WORK REQUIRED:
The required output is an exact copy of the lines from the one containing "Image resolution: width=900" through the end of the entries below, with pictures removed.

..........

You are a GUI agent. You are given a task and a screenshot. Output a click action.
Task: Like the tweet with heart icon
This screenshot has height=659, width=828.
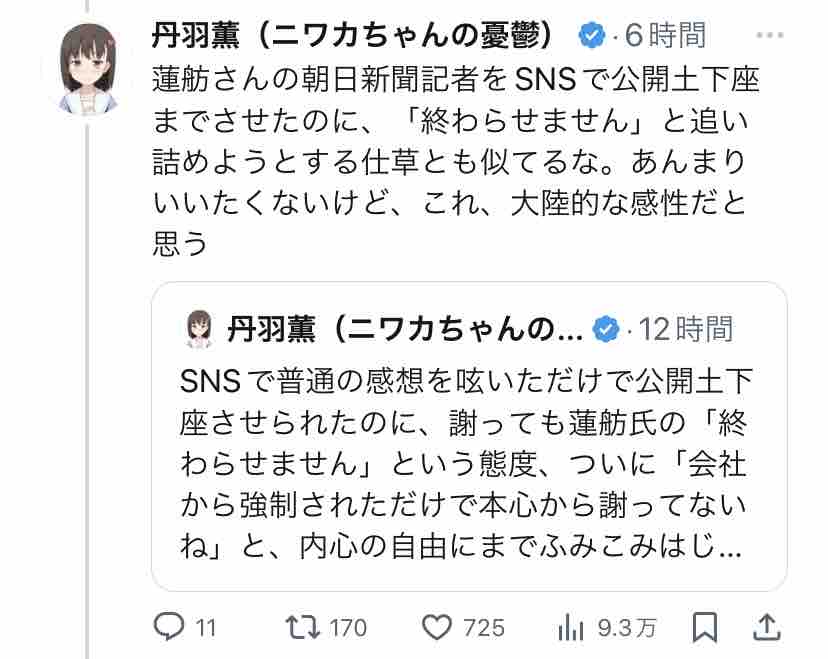click(x=436, y=627)
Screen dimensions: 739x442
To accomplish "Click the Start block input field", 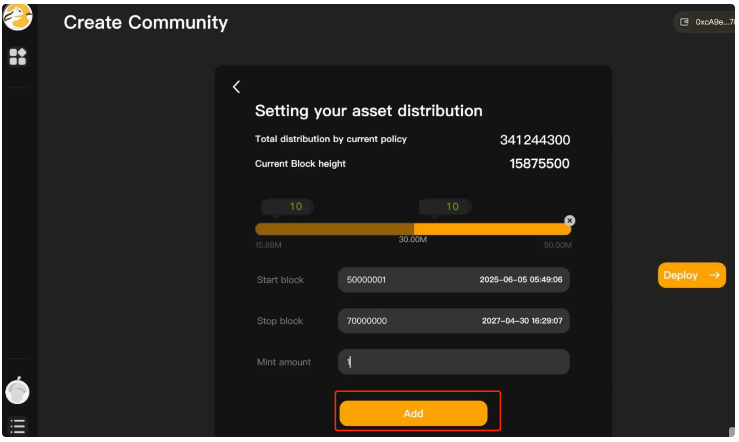I will click(x=400, y=280).
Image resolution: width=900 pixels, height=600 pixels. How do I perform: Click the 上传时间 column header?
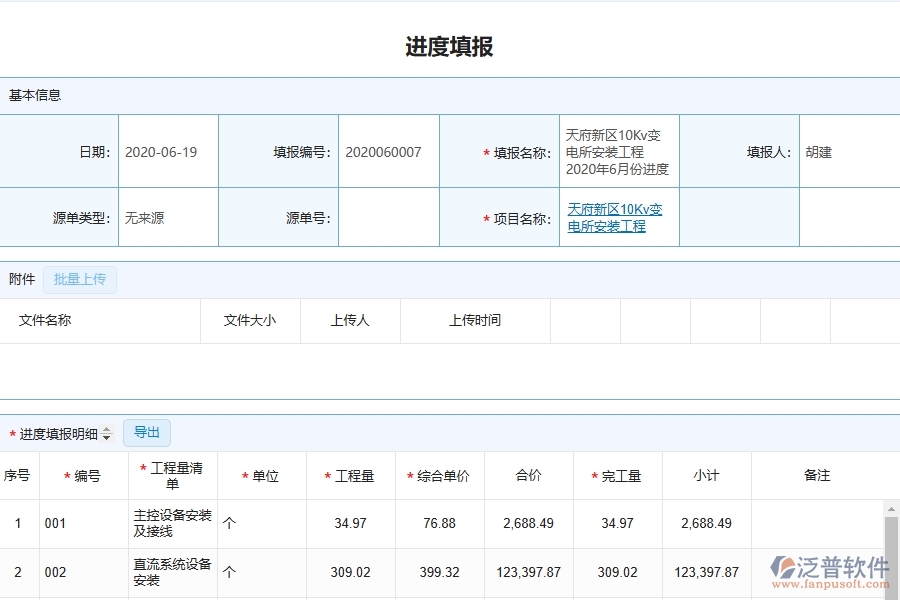475,320
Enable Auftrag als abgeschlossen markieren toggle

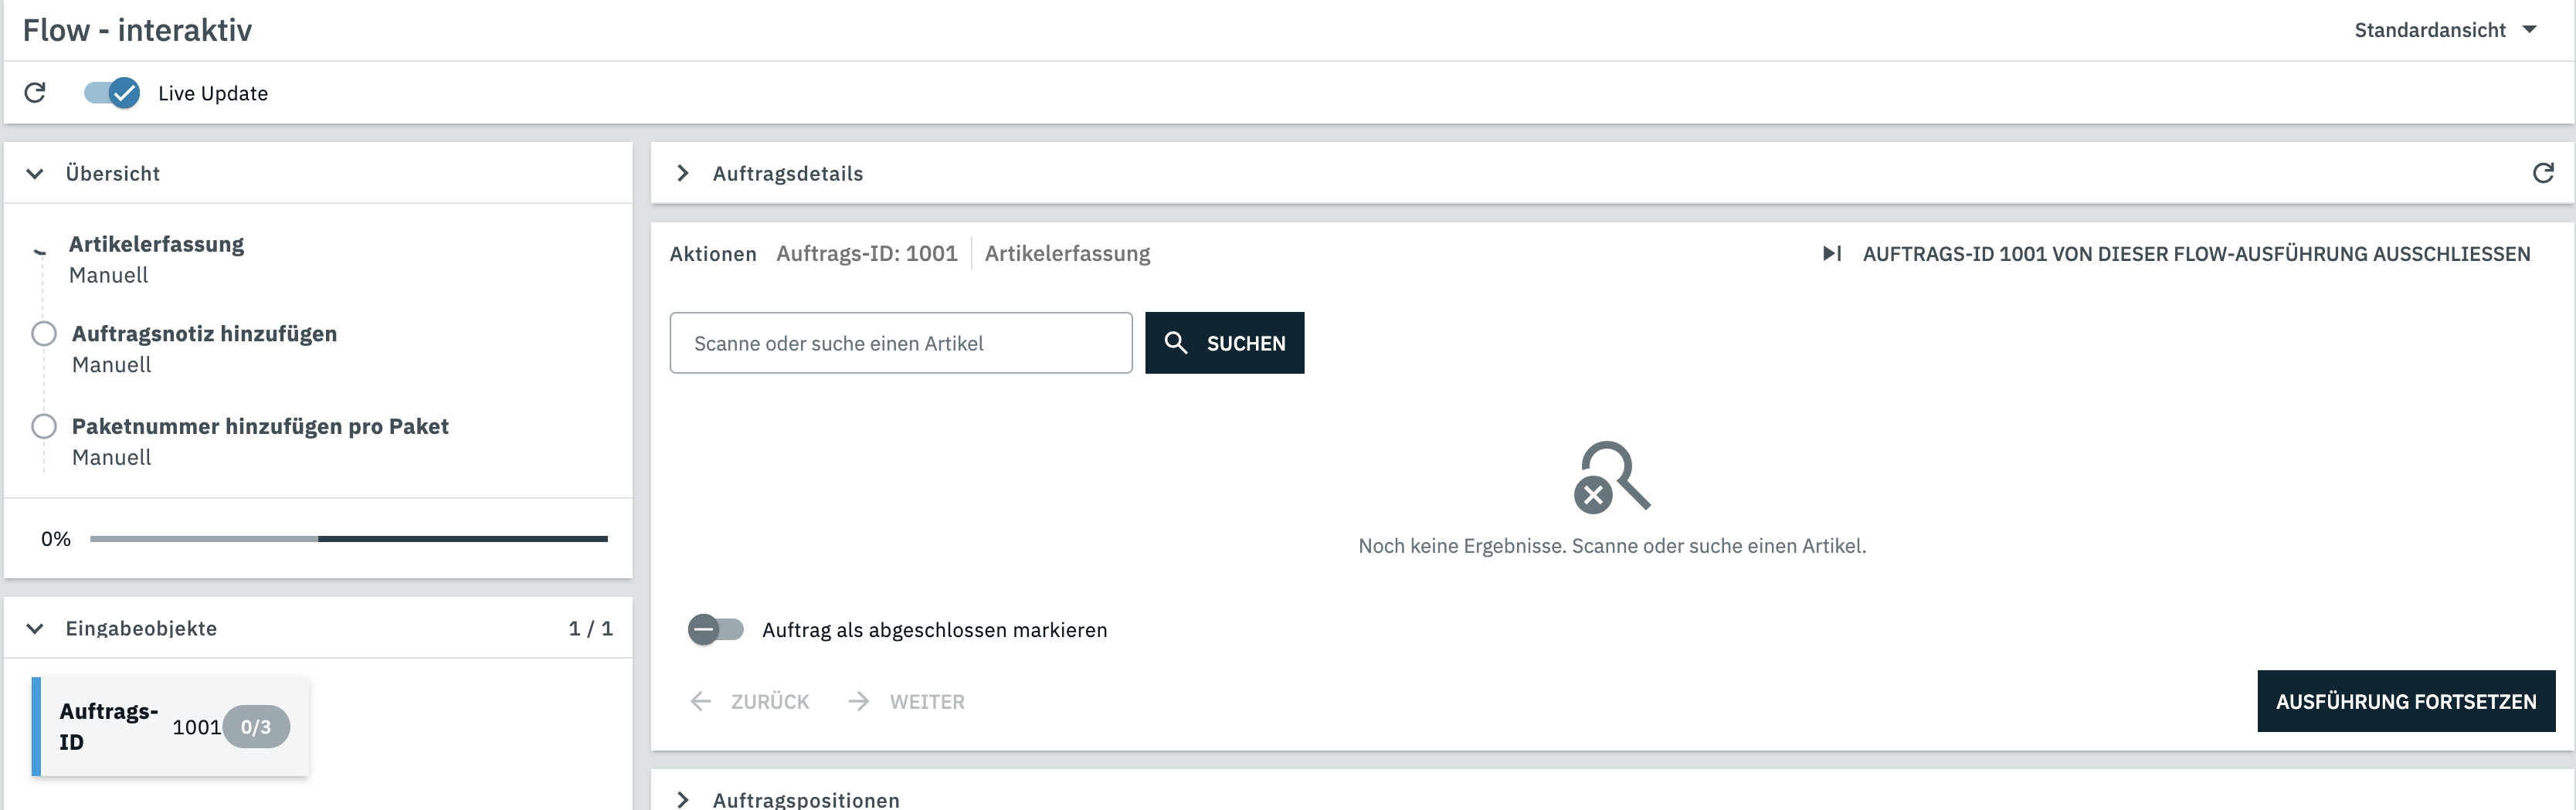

..........

RESPONSE TO THE EXERCISE:
Image resolution: width=900 pixels, height=600 pixels. How do I perform: Click the 上传时间 column header?
475,320
Enable Auftrag als abgeschlossen markieren toggle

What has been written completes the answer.